◆ What this task involves: Copy out the lines of the material below, from the line containing "Task: Choose the outline traffic cone icon" through the line containing "The image size is (1317, 896).", with no changes at all.

(Material for finding displayed items)
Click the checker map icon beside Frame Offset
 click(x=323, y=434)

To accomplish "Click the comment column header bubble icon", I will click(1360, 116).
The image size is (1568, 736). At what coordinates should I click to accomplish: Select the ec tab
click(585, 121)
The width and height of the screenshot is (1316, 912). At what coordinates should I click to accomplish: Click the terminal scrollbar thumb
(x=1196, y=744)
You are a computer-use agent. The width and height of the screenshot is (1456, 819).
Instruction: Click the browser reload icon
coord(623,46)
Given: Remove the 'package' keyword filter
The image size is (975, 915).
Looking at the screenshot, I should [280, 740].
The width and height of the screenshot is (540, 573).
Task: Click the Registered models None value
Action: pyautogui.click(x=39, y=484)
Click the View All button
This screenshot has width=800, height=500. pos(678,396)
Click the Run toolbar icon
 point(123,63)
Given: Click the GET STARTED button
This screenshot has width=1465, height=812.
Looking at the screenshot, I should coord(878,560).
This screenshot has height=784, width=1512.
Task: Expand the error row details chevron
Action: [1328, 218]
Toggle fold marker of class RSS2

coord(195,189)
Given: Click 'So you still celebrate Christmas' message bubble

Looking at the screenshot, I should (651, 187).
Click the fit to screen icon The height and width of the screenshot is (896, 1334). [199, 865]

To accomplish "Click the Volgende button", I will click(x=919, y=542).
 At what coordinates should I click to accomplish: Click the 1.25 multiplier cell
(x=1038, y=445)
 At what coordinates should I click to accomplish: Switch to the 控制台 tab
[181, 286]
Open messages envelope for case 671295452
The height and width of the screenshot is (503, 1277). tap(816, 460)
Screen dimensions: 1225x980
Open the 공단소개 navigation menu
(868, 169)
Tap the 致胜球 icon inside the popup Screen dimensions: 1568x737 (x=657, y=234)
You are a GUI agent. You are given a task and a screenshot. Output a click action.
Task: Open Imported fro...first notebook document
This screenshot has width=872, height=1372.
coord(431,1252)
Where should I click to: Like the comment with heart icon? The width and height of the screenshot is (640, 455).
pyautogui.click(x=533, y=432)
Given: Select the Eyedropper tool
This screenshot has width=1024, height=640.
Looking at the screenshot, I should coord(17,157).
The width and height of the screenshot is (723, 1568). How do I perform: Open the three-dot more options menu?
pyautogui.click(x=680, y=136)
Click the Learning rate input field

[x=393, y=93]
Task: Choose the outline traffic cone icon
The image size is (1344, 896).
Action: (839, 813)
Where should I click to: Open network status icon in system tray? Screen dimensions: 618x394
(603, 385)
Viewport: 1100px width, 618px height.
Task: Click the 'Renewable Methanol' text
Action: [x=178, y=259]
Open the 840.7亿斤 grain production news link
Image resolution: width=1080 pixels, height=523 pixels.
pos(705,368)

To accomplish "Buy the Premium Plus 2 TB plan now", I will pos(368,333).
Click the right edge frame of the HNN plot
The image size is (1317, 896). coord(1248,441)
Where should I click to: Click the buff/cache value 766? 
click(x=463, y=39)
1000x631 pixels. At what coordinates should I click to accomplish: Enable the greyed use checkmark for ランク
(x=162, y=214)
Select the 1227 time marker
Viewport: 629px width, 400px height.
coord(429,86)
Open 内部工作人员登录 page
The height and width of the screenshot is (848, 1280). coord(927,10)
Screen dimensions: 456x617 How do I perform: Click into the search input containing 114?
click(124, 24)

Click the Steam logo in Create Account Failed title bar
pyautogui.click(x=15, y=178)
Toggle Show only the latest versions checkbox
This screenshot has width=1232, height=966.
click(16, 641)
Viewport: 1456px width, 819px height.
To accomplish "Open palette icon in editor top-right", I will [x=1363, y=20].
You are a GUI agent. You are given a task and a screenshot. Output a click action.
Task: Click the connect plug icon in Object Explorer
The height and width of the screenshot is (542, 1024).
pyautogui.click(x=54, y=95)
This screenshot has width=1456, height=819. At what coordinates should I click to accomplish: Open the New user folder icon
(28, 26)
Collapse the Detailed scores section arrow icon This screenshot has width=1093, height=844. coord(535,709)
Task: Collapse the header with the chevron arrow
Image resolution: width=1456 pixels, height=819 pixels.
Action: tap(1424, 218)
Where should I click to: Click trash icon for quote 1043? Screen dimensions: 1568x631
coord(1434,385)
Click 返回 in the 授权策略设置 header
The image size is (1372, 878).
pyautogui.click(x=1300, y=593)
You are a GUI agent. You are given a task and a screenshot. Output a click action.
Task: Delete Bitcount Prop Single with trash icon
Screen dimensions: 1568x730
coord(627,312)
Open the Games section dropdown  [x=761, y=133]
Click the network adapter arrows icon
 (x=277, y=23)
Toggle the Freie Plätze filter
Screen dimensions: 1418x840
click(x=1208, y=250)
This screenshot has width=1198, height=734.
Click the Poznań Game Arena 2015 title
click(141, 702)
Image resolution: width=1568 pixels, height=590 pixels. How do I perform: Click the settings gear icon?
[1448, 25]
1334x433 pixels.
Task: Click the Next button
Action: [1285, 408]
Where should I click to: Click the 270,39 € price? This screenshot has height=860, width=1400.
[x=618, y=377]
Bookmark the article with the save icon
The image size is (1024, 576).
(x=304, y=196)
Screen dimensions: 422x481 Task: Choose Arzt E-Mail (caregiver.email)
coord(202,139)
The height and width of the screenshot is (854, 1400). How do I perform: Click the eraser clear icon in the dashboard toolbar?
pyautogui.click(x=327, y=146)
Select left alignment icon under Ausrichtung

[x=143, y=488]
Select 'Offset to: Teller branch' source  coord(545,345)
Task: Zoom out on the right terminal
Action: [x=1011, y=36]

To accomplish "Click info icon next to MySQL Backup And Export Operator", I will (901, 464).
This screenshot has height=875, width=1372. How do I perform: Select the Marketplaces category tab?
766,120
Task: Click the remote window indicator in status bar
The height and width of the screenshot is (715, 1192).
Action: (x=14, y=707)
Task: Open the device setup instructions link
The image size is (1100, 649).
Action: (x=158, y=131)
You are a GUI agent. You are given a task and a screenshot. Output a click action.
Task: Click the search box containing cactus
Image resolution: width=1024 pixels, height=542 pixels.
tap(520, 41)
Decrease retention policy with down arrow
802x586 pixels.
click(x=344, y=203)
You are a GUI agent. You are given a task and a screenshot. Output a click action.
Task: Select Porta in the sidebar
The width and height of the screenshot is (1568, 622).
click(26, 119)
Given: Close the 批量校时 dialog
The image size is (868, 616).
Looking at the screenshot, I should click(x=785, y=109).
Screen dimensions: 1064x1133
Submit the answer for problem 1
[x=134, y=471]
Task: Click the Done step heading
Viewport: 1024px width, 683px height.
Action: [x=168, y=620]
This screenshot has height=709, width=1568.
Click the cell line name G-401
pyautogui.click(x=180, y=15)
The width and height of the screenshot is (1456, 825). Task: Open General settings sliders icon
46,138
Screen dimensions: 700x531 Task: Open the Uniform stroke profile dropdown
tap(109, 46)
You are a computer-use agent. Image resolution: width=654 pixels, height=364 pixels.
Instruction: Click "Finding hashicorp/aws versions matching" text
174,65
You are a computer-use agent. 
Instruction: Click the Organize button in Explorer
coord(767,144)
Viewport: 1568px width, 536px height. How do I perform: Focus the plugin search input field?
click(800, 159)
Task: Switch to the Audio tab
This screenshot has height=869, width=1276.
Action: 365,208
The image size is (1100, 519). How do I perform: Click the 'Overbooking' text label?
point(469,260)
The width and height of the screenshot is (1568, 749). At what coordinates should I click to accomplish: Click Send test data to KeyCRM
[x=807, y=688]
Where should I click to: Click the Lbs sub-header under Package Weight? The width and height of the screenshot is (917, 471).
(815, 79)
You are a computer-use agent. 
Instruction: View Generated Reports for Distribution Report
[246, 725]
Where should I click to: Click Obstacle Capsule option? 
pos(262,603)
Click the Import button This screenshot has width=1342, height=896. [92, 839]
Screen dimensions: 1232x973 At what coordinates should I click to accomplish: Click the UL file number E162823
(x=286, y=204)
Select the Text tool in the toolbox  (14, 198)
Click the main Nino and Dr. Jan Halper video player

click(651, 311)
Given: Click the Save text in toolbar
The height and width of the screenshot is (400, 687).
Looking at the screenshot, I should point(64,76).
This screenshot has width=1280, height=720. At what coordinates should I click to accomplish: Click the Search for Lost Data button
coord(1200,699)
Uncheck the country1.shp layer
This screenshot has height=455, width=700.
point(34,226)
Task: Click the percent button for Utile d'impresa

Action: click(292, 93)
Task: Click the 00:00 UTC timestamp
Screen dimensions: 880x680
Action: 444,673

◆ Problem solution:
Task: Choose the outline traffic cone icon
The image size is (1344, 896).
Action: (839, 813)
Where should I click to: Open network status icon in system tray? Screen dimensions: 618x394
(603, 385)
Viewport: 1100px width, 618px height.
Task: Click the 'Renewable Methanol' text
Action: [x=178, y=259]
Open the 840.7亿斤 grain production news link
Image resolution: width=1080 pixels, height=523 pixels.
pos(705,368)

To accomplish "Buy the Premium Plus 2 TB plan now", I will pos(368,333).
Click the right edge frame of the HNN plot
The image size is (1317, 896). coord(1248,441)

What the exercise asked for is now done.